* _REQUESTS_:
1. Rewrite the mailing list post starting with "Andrew Hume <andrew(a)humeweb.com>" and going on through "piece of equipment.", swapping "voice channel" for "speech path".
2. Write out every parenthetical remark in the mailing list post, leaving off the parentheses.

* _TEXT PASSAGE_:
_____

Andrew Hume <andrew(a)humeweb.com> writes:
i’m sure there are standing references to all this.
but as i recall,
the 5ESS was a more or less local switching system.
the guts of the long distance network were embedded in the (roughly) 140 1ESS’s. they
ran
a completely separate (and substantially older) code that supported things like SS7
(signaling code
that was NOT embedded in the voice channel). the 1ESS was a complex piece of equipment.
my interaction with this was tangential. throughout the 1980-90s, i had a tight grip on
how
accounting messages were handled within AT&T and wrote some C code that handled a
a transition from one level of the standard software to another level. and that code ran
inside
the 1ESS.
but this was a long time ago.
> On Sep 25, 2023, at 6:24 PM, segaloco via TUHS <tuhs(a)tuhs.org> wrote:
>
> Hello, my studies lately bring me to the question: Are there any extant examples of
telephone switching software, built on UNIX, from the various parts of the Bell System
prior to the introduction of the 5ESS and 3B20D? My focus veers earlier as some
5ESS/3B20D/DMERT technology is still in active use, that sleeping dragon can lie.
>
> What's gotten me curious is reading about 1ESS in a BSTJ volume I picked up,
noting the particulars on how previous concerns of manual and electro-mechanical systems
were abstracted into software. Even without surviving examples, were previous systems
such as the 1ESS central control ever ported to or considered for porting to UNIX, or was
the hardware interface to the telco lines too specific to consider a future swap-out with,
say, a PDP11 running arbitrary software? Columbus's SCCS (switching, not source
code) also comes to mind, although all I know that survives of that is the CB-UNIX 2.3
manual descriptions of bits and pieces.

_____

* _RAW DATA_:
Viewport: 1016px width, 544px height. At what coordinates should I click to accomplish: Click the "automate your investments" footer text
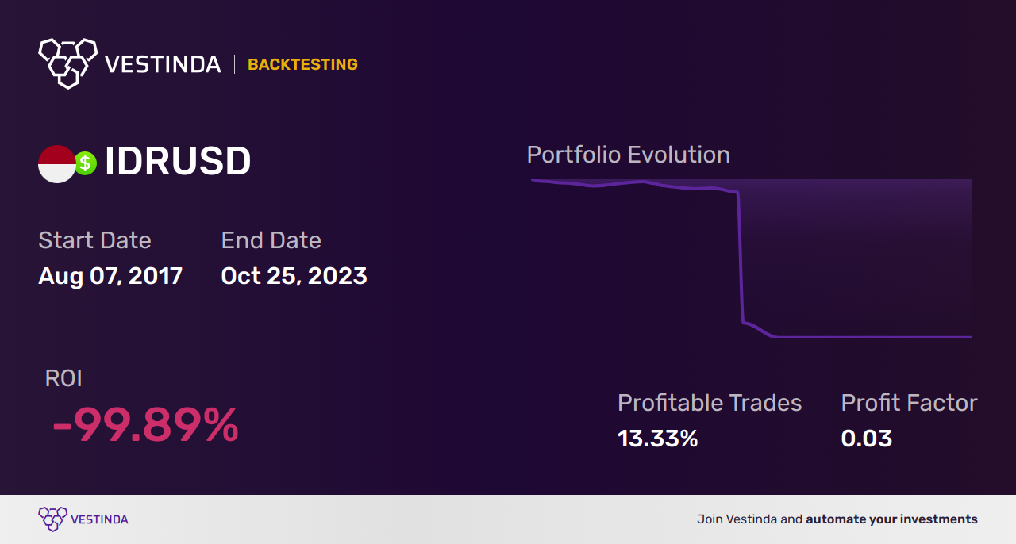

_____

* _COMPLETE ANSWERS_:
1.
Andrew Hume <andrew(a)humeweb.com> writes:
i’m sure there are standing references to all this.
but as i recall,
the 5ESS was a more or less local switching system.
the guts of the long distance network were embedded in the (roughly) 140 1ESS’s. they
ran
a completely separate (and substantially older) code that supported things like SS7
(signaling code
that was NOT embedded in the speech path). the 1ESS was a complex piece of equipment.

2.
- roughly
- and substantially older
- signaling code that was NOT embedded in the voice channel
- switching, not source code